Well, as you can see from my lack of posts over the last handful of days, I've been a little busy. It all started with my daughter running a fever on Thursday night, which segued into taking off on Friday to be home with her. Then, Saturday presented a family baby shower for my wife in the morning, which bled into the Razorbacks/A&M game, which led to Saturday mid-afternoon (read: more football watching). Sunday was chores and NFL, topped off by beers with my buddy Marco Sunday evening at the neighborhood pub. And here we are. Now that I've accounted for my whereabouts since Thursday night, here are some thoughts:
1. The Hog game. Wow. Whoever is Texas A&M's offensive coordinator should first be fired, then drawn and quartered. The Aggies could run at will all game long. Why they didn't just run it 75 straight times is beyond me. But they didn't and decided throw it, which led to some Hog chances and also lengthened the game. Then, before you knew it, the Hogs D got a little better and made some timely plays while the Hog O geared it up and started scoring points. By the time A&M went back to the run (after the Hogs took the lead), they failed to get a couple of yards when they needed it most -- on a 4th down play -- effectively ending the game.
I've seen this phenomenon more times than I can count. Some football coach (or, really, ANY sports coach) wants to do so many different things, "change things up", and look multi-dimensional, or whatever. This, instead of what they REALLY should do, which is do that one thing they do best, over and over. It was very clear very early on that A&M could run at will. They didn't need to pass the football to win. Sure, running the ball 75 times a game might get monotonous and bore the fanbase, but would the fanbase rather watch a somewhat-boring win or a multi-dimensional, exciting loss? A&M fans know the answer to that*.

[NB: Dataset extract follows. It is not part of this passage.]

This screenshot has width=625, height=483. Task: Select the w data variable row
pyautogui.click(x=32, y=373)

2. So Bank of America is the worst company in the United States. Well, there are others, but BOA is making the headlines with their recent announcement of the $5.00 monthly debit card fee. The HillcrestBlog family has been transitioning out of BOA since the revelations about BOA's behavior leading up to and during the Great Recession (2008-current), but we still have a couple of random accounts there. They are not used much and instead we retain them to sock away money into dedicated savings accounts. At least we do now...maybe not for very much longer. Instead, we moved our day-to-day banking to Delta Trust, a local, neighborhood bank. So far, two years in, we're very happy**. If anyone is listening, definitely move your money to a local bank and out of these huge Wall Street banking conglomerates. Its better for the economy and you won't keep getting jerked around by the likes of BOA.
3. Ahhhh...the weather.
4. Attention: runners.
5. Mark your calendars, Hillcrest HarvestFest in two weekends! Do you make a mean cheese dip?

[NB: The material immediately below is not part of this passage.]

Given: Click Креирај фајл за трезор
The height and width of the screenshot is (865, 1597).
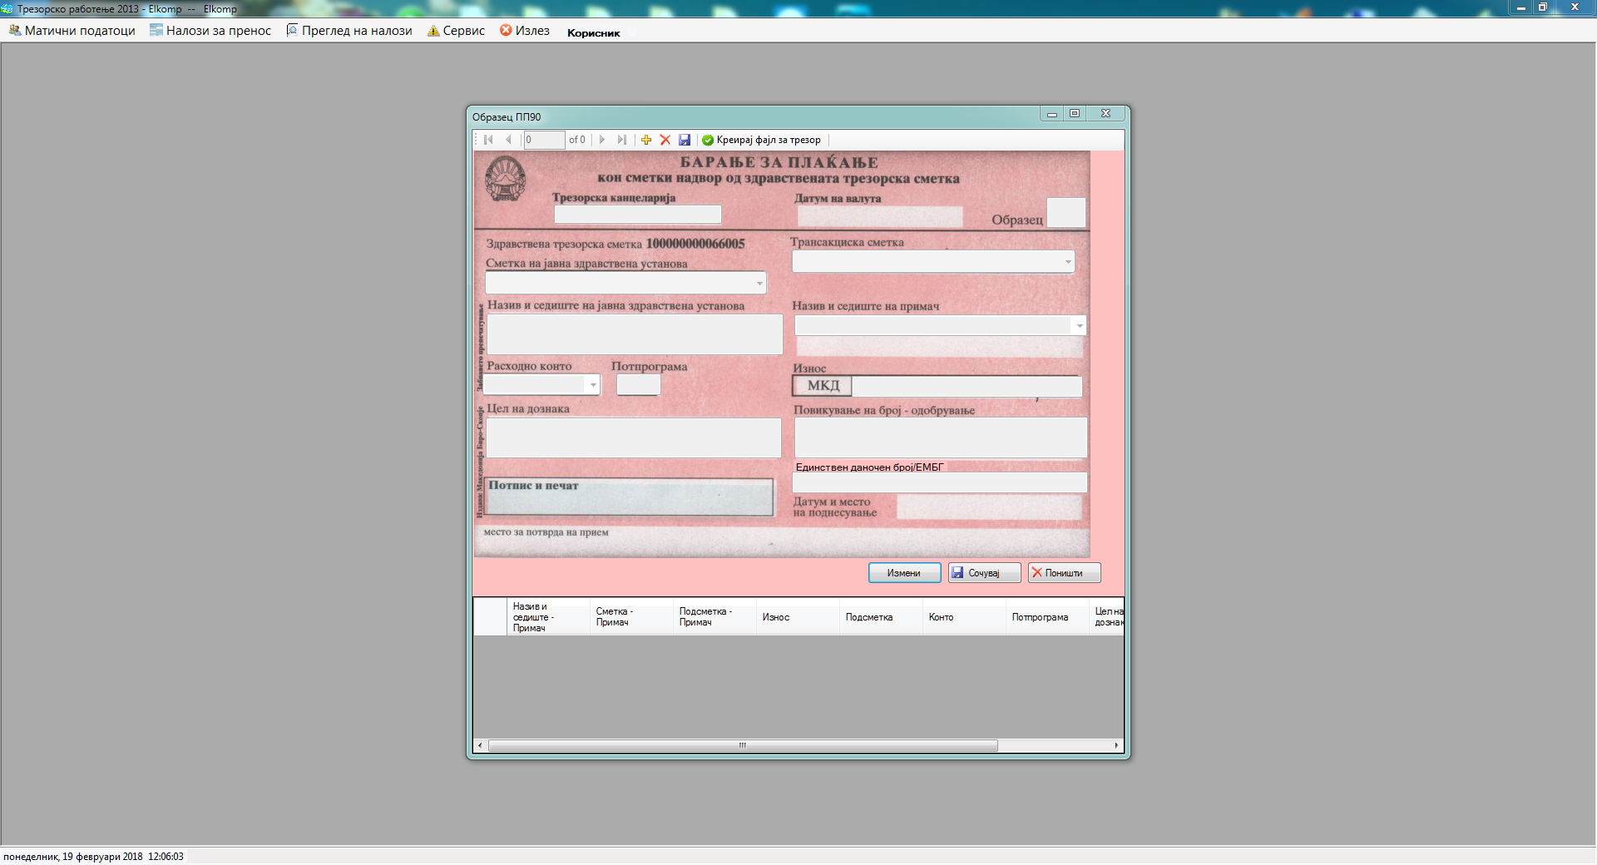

6. Is this a movement? I find it very interesting. There's a website, but no real overriding organization. What I do know is that Wall Street needs to be tamed. Perhaps this is the beginning of something. I guess we shall see.
* So do Nebraska fans.
** Personal service, no phone trees, no lines at ATM machine, no lines at deposit window, no lines inside at teller window, easy and accessible on-line account and bill-pay, convenient location on Kavanaugh, etc.